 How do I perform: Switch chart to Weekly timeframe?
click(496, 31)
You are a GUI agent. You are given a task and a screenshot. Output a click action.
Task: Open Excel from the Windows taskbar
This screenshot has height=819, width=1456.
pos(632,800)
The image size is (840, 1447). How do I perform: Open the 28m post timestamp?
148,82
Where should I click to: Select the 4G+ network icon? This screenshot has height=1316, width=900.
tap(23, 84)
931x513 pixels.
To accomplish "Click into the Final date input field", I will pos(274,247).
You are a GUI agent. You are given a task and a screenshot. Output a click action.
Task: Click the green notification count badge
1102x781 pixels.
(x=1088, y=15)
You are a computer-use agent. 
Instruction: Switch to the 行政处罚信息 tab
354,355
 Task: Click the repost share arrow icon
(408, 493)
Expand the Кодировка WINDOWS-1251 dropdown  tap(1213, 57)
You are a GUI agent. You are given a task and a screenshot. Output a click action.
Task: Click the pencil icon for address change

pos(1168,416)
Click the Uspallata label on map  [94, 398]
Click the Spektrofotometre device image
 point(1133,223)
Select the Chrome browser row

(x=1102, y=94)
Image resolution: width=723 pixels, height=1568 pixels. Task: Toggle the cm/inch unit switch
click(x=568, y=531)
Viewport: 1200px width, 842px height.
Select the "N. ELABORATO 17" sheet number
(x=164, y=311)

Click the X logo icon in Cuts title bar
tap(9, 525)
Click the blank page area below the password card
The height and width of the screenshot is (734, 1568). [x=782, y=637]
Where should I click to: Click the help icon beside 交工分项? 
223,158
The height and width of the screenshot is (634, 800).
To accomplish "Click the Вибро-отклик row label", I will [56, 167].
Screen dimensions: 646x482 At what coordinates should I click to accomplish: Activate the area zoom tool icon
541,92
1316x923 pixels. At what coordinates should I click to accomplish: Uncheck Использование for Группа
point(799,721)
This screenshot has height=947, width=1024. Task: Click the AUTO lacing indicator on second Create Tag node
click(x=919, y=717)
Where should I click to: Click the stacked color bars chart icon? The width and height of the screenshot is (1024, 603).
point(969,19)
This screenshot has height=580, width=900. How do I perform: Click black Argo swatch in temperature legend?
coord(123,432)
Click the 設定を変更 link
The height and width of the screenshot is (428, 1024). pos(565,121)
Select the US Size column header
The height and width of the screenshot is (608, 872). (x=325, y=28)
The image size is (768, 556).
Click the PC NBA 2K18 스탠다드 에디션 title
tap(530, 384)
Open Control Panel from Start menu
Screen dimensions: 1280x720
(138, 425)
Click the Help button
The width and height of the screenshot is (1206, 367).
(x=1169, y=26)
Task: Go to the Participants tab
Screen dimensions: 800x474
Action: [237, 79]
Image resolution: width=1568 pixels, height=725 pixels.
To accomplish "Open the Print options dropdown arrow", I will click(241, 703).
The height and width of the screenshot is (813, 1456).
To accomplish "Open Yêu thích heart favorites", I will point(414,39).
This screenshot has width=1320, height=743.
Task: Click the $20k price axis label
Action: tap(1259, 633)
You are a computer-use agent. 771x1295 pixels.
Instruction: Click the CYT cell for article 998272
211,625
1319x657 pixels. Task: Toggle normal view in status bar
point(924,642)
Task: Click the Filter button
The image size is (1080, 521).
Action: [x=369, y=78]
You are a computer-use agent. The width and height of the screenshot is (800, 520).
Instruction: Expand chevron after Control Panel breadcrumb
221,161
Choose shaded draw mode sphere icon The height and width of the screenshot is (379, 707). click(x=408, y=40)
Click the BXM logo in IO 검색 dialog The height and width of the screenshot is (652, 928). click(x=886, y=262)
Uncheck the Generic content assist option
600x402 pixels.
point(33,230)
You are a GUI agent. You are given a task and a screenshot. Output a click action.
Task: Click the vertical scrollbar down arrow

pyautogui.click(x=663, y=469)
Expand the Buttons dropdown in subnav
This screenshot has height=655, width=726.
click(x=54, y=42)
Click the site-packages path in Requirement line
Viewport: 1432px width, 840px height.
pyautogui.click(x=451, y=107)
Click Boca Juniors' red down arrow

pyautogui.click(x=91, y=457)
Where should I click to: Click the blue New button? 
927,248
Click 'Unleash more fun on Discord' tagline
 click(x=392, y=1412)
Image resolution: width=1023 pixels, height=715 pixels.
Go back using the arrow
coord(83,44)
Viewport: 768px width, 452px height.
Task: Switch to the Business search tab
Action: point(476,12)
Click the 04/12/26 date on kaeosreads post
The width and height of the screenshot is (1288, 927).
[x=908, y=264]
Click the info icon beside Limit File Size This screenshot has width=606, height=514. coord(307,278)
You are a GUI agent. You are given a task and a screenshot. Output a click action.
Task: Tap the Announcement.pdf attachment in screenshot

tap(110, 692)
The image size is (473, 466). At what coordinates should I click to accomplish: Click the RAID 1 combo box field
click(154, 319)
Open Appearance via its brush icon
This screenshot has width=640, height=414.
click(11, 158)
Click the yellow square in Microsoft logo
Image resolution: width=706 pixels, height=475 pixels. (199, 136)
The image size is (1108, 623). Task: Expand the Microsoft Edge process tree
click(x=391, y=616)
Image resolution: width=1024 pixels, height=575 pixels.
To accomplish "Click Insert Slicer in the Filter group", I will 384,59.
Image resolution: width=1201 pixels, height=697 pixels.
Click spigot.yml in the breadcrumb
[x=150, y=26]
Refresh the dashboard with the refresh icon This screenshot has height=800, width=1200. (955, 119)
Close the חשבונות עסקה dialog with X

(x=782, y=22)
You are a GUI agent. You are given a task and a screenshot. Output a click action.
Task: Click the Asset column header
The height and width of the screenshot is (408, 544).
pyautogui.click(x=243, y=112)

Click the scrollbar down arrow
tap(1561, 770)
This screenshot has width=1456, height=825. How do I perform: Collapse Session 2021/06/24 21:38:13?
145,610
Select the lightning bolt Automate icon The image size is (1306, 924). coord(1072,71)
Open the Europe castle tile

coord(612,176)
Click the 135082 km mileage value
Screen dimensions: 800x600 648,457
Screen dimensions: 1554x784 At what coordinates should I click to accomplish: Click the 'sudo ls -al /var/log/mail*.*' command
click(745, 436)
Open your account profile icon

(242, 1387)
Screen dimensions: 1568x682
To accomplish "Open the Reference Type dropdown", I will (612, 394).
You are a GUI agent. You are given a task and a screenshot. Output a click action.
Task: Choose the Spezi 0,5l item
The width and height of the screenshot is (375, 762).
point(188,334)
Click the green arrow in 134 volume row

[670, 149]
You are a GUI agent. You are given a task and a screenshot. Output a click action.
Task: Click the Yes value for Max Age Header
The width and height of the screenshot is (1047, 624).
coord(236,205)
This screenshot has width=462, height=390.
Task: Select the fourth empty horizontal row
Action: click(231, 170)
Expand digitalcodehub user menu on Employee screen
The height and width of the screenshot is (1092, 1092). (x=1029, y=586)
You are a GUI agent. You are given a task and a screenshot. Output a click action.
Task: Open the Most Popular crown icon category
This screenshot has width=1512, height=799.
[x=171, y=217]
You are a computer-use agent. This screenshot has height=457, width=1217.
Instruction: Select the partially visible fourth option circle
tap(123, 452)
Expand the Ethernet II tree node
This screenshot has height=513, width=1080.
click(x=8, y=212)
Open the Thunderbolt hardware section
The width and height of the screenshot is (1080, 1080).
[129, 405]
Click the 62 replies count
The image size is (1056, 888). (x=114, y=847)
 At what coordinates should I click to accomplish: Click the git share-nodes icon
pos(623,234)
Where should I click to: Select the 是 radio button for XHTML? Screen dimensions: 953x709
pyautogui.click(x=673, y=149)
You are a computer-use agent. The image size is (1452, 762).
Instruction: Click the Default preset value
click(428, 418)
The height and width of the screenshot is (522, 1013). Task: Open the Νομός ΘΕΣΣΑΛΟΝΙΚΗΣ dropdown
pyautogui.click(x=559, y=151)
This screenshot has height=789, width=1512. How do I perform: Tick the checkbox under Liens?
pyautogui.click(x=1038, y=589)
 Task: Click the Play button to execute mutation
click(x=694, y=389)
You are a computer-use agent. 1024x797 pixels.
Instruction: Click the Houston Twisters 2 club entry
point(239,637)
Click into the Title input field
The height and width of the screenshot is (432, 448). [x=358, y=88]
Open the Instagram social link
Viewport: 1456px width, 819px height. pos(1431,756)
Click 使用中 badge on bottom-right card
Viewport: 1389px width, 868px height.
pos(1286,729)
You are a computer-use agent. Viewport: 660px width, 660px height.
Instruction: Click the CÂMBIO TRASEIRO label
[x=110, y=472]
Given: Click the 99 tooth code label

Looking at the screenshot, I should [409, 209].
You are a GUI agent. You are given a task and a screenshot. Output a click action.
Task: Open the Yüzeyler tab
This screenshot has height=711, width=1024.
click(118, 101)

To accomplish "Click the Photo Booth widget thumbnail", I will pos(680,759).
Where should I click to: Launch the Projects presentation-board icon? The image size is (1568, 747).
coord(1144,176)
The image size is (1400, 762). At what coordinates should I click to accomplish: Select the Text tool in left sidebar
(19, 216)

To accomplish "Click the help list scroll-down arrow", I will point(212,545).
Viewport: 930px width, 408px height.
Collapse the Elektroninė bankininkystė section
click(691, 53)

* * * * * * *

**Work to complete:** Could you copy exactly the line containing "Viewport: 930px width, 408px height." and each line after it through the end of the records, and nothing else?

**Result for this exercise:**
Viewport: 930px width, 408px height.
Collapse the Elektroninė bankininkystė section
click(691, 53)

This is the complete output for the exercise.